Unrecorded early map of the Northern part of America, including Hudson Bay, Davis Straits, Button Bay and the west coast of Greenland. While at first blush, the map appears similar to contemporary maps by Goos and Van Loon (1666) and De Wit (1675) , the map is in fact quite different. The most notable difference is the spelling of New South Walles and New North Walles, which are correctly spelled on the former 3 maps. While it is impossible to determine whether the map pre-dates the 1666 maps, it is noteworthy that this is the simplest and least adorned of the sequence of maps, giving credence to the prospect that it my enjoy primacy.
The map covers the region bounded by Hudson Bay, Baffin Bay, Greenland and the Northern part of Newfoundland. Includes several notes concerning the explorations of Button, Hudson and Thomas Jacobus.

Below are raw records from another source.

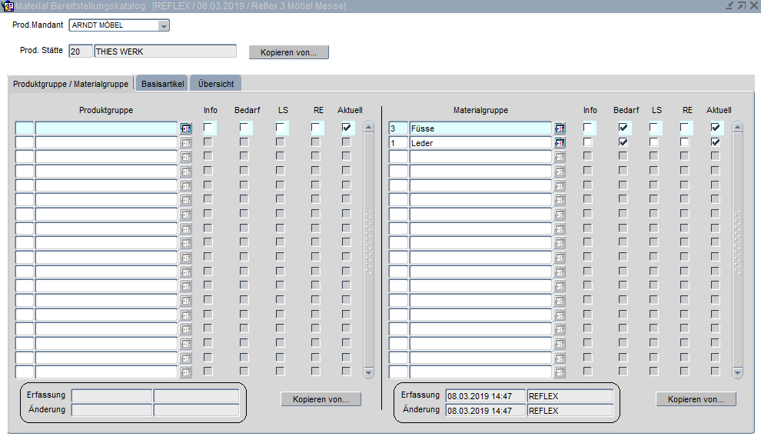
Task: Open lookup icon beside Füsse material group
Action: coord(560,128)
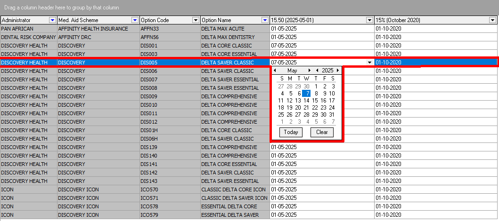
Task: Open the Administrator column filter dropdown
Action: click(x=52, y=20)
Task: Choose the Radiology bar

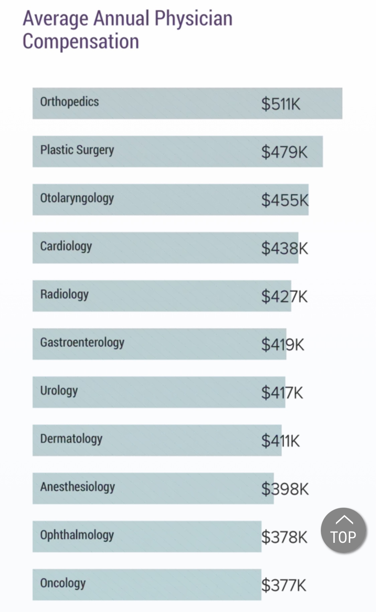Action: [x=162, y=296]
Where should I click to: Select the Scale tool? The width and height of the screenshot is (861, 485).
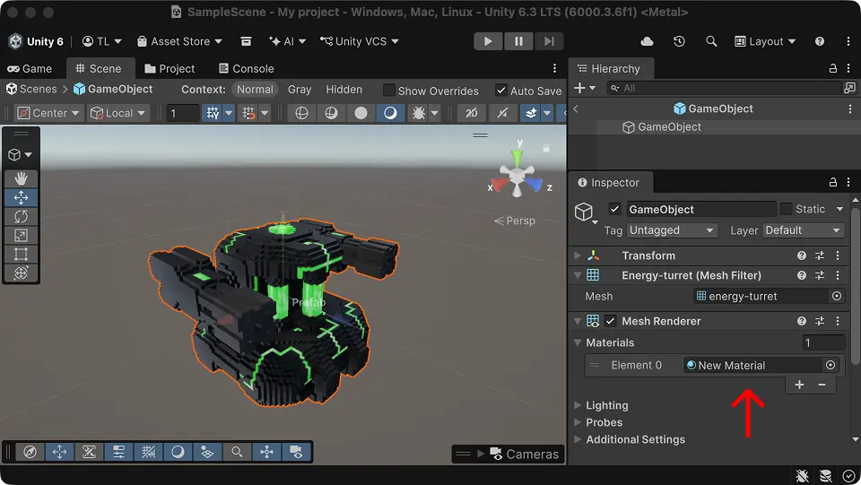pos(22,235)
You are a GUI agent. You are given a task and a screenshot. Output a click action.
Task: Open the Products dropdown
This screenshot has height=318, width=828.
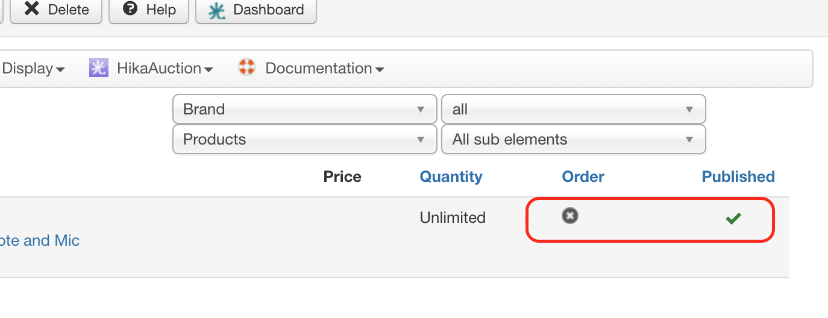point(304,140)
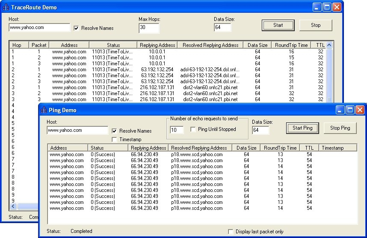The image size is (367, 238).
Task: Start the traceroute with Start button
Action: coord(278,25)
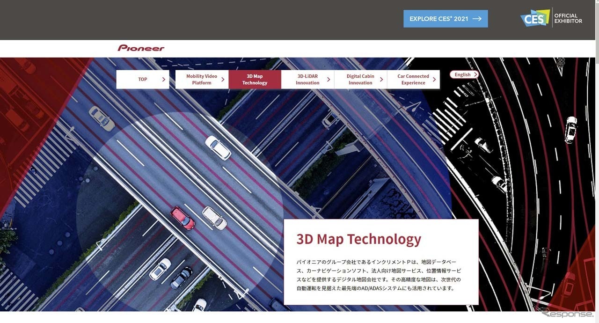Switch to Digital Cabin Innovation tab
This screenshot has width=599, height=323.
click(360, 80)
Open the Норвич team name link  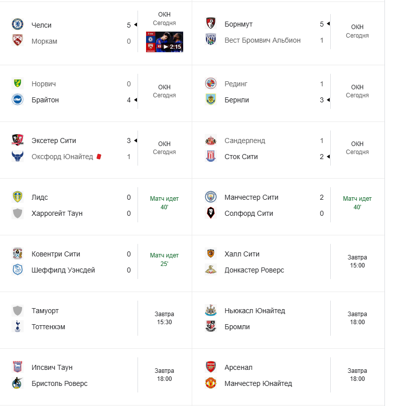click(44, 84)
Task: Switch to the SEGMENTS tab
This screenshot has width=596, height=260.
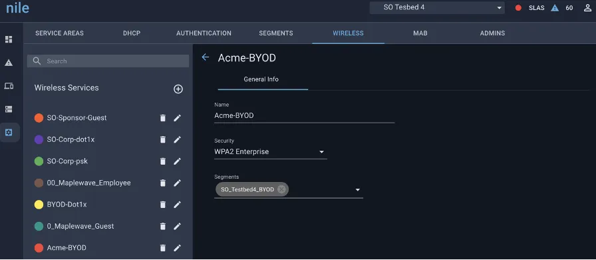Action: [x=276, y=33]
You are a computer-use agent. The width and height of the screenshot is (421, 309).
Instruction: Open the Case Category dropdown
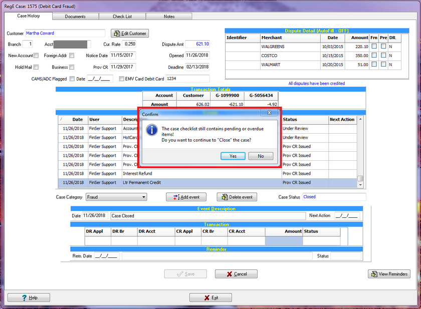(144, 197)
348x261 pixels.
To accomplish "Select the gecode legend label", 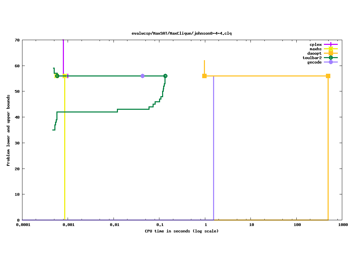I will [314, 62].
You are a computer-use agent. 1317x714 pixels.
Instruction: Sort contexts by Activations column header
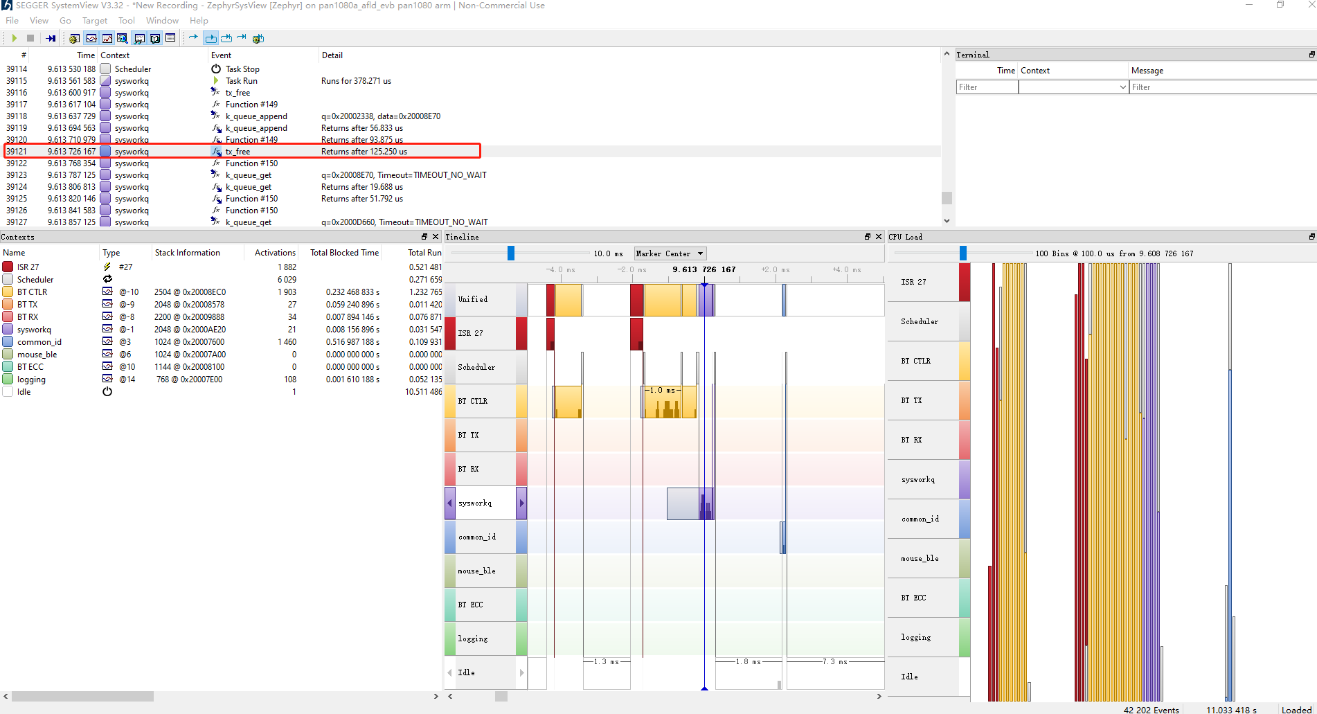(274, 253)
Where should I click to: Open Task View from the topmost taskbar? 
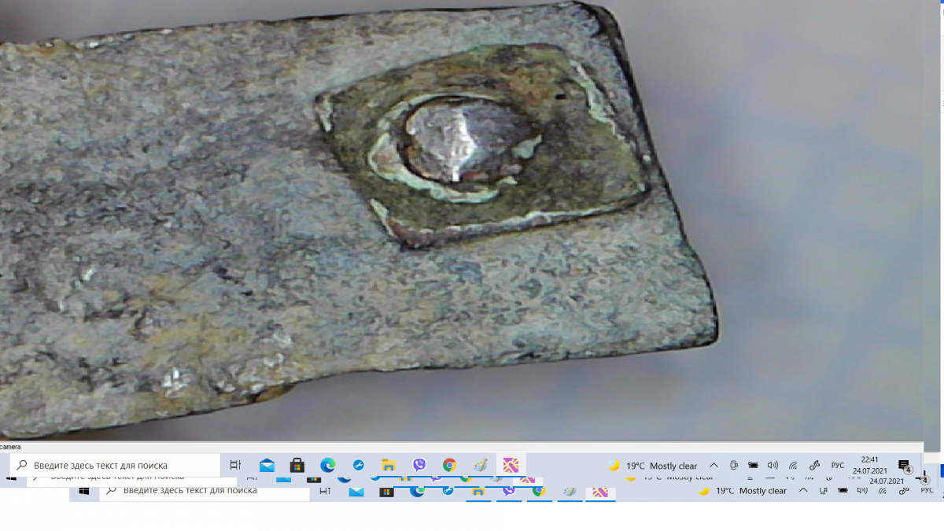click(236, 465)
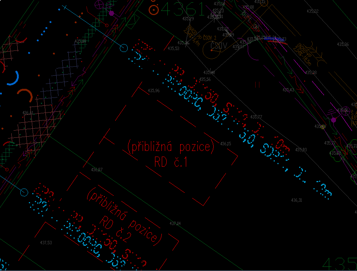Click the purple dot beside the 4361 number
Viewport: 357px width, 271px height.
111,13
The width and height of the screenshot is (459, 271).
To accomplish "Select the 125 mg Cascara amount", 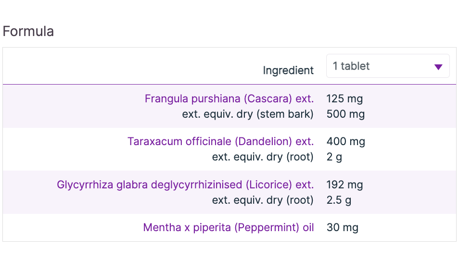I will tap(344, 99).
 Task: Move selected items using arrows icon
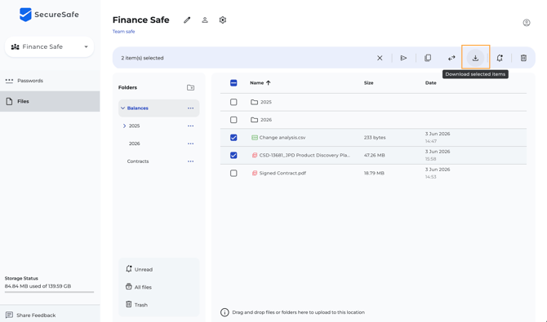(x=451, y=58)
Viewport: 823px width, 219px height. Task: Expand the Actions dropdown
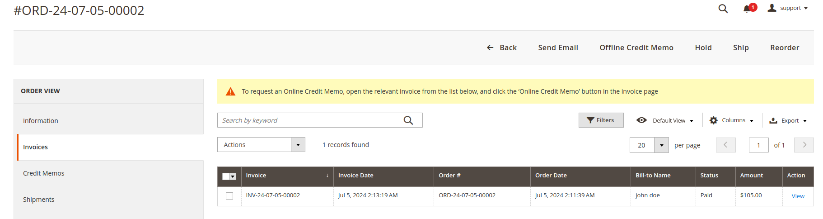click(298, 145)
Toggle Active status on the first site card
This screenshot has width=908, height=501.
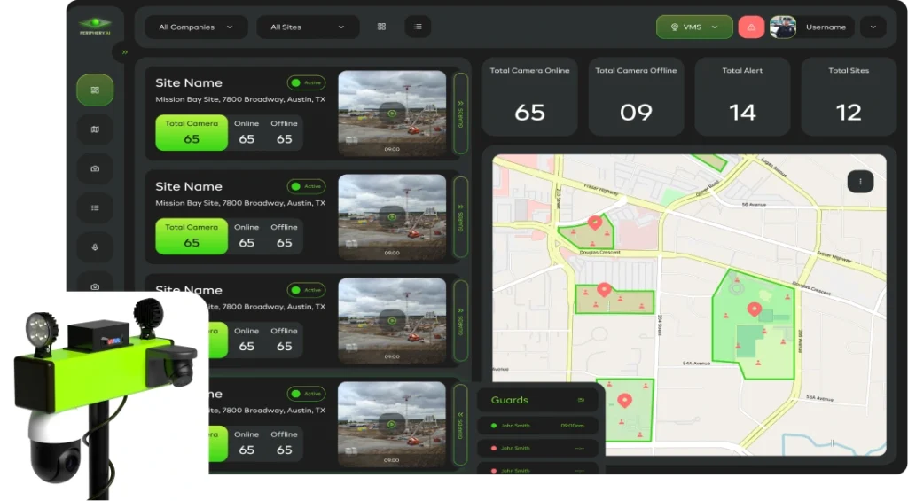click(x=307, y=82)
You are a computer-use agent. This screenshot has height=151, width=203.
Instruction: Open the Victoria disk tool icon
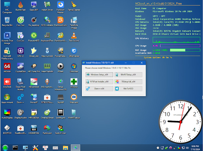click(x=74, y=82)
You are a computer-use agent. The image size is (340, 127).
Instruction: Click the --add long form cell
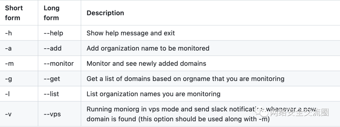pyautogui.click(x=53, y=48)
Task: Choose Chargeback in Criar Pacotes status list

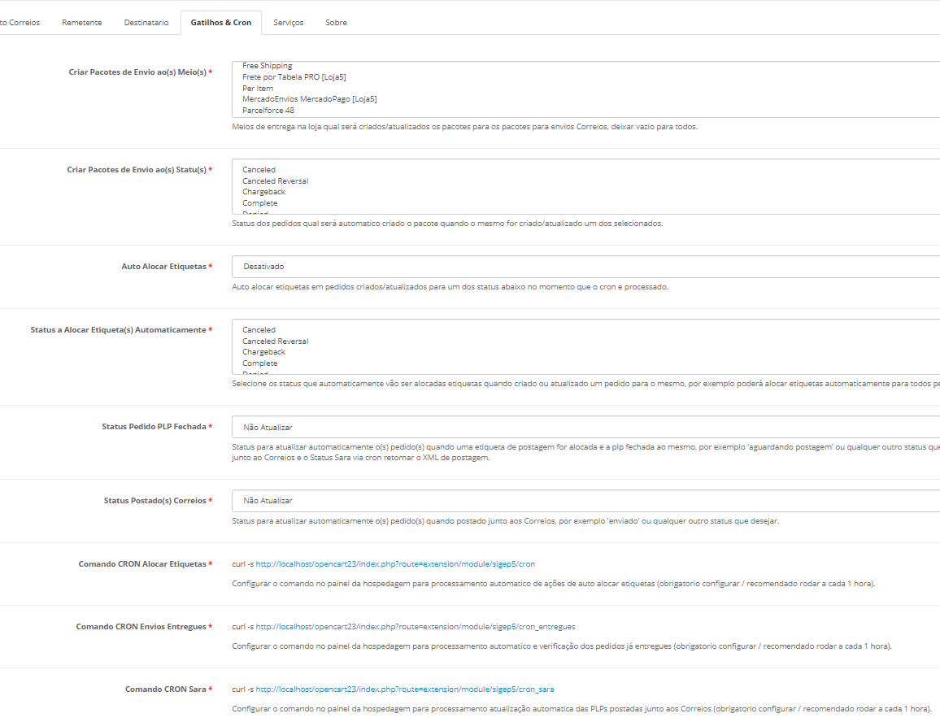Action: [x=263, y=192]
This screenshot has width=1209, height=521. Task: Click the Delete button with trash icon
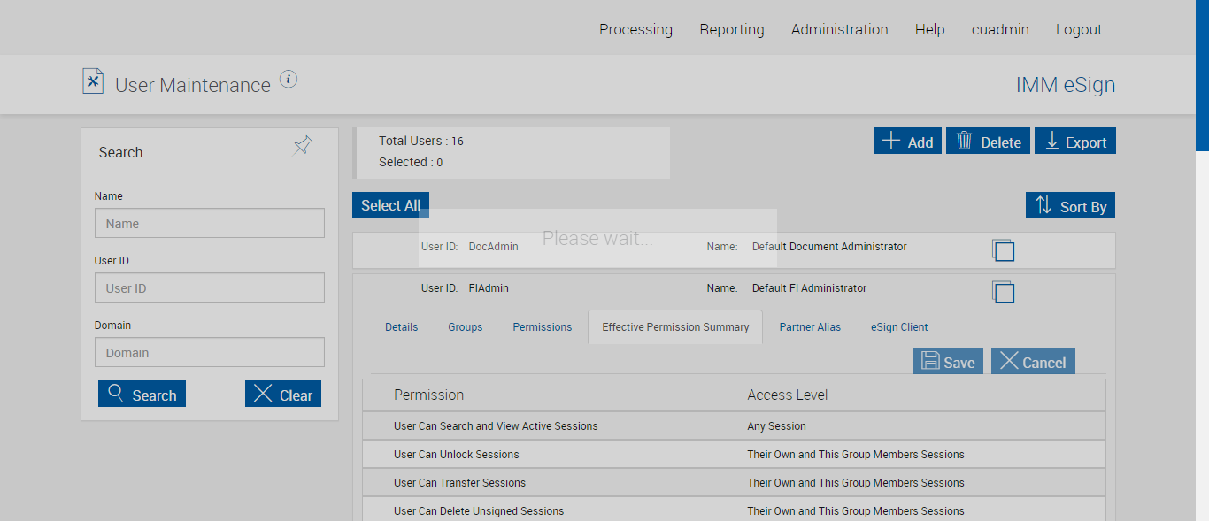(988, 142)
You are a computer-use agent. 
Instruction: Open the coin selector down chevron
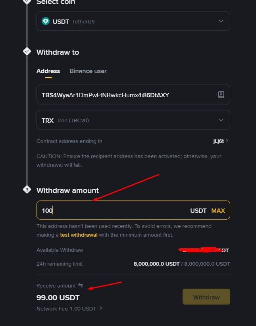[x=221, y=21]
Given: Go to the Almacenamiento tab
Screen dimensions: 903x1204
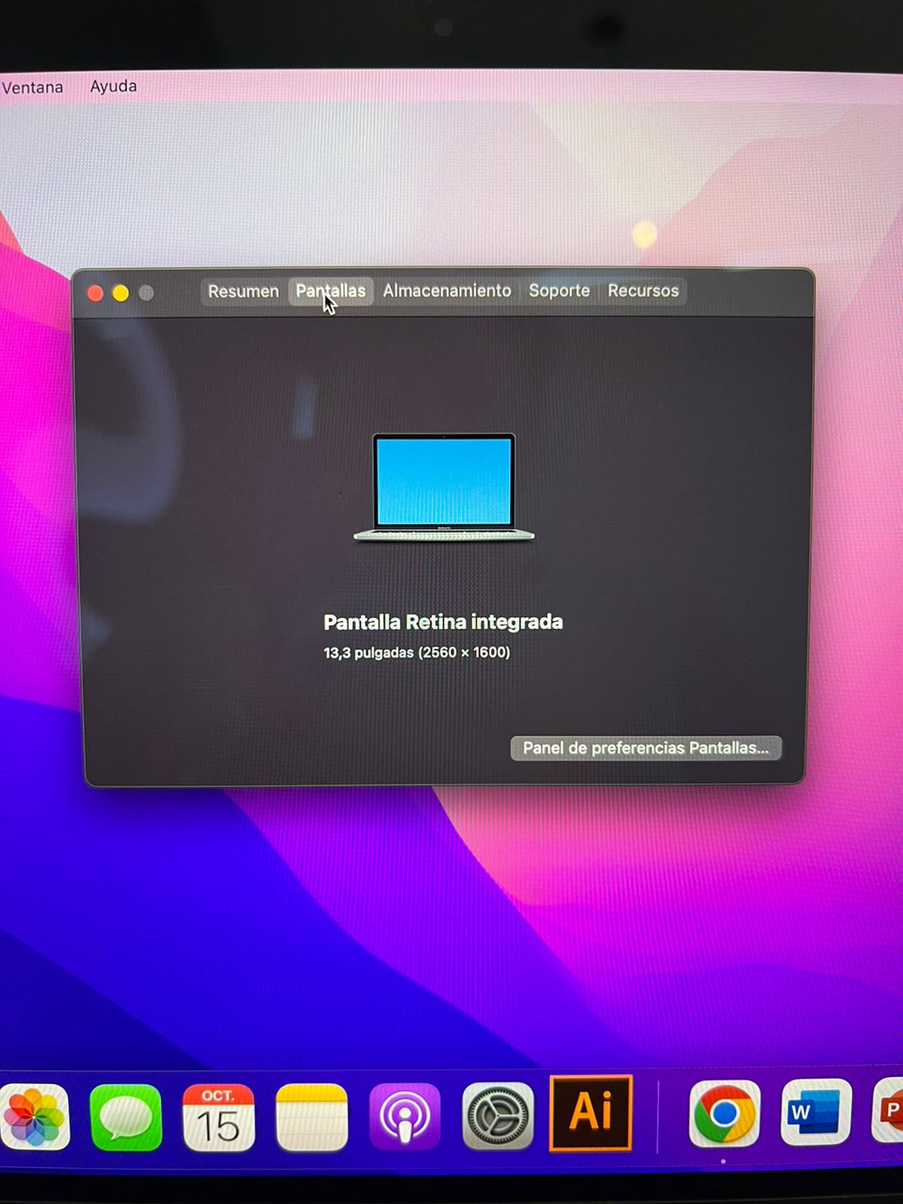Looking at the screenshot, I should [447, 291].
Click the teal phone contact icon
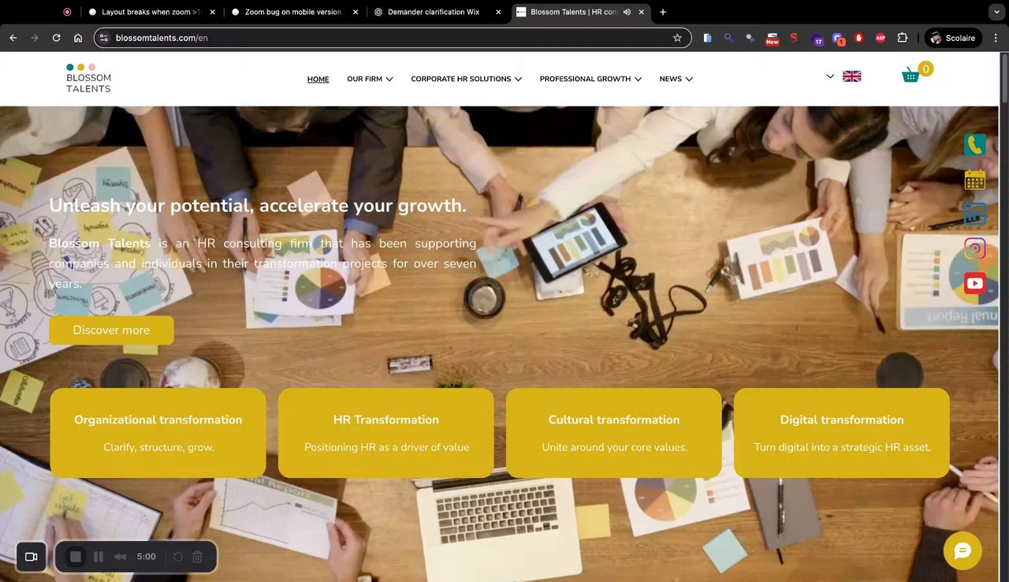The height and width of the screenshot is (582, 1009). [975, 145]
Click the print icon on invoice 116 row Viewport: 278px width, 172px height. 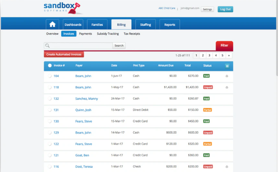pyautogui.click(x=227, y=167)
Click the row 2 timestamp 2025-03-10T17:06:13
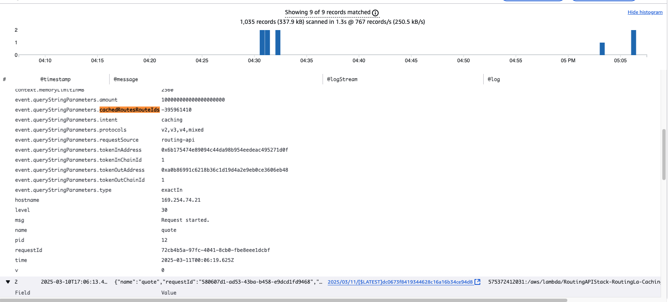The height and width of the screenshot is (302, 669). point(74,282)
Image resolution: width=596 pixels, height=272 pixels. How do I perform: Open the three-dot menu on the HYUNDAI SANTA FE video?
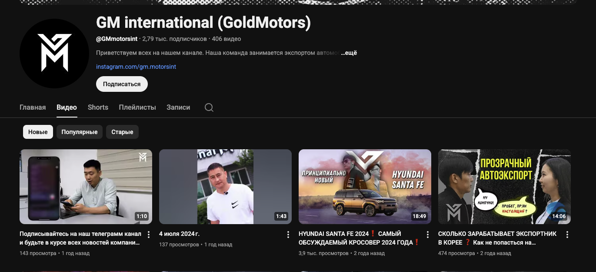[427, 234]
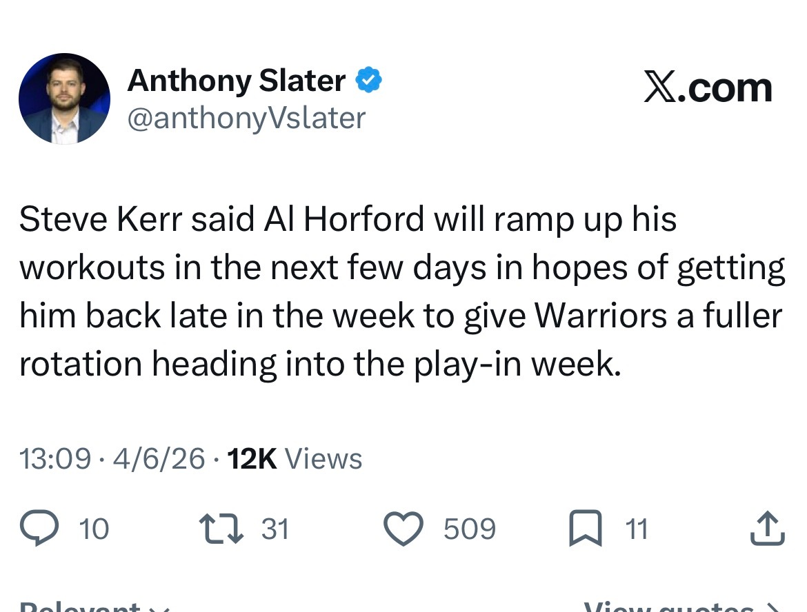This screenshot has height=612, width=807.
Task: Click the @anthonyVslater handle
Action: pos(246,119)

Includes several tentative coastlines and several hopeful passages to the Pacific Ocean.
The Jacobsz/Lootsman family began with father Anthonie Jacobsz, who along with Blaeu and Colom were the most famous sea chart makers in Holland in the first part of the 17th Century. After Anthonie's death in 1643, his sons Caspar (born 1635) and Jacob continued the business after a period where their mother kept the business going until the sons came of age. Once the sons took over, they quickly changed their names to Lootsman, to avoid confusion with the father. Certainly by 1666, Caspar would have been old enough to have already engraved this map, there fore it is possible that this map actually pre-dates the work of Van Loon and Goos. While most of the body of work produced by the Lootsman bothers came in the 1670s, they are credited with work in the 1660s as well.
Regardless of the issue of primacy of the map sequence, the map represents an extraordinary find, being one of the few maps attributed solely to Caspar Lootsman and apparently an unrecorded example, which was not noted by Philip Burden in either of his books. Lootsman's charts are very rare on the market.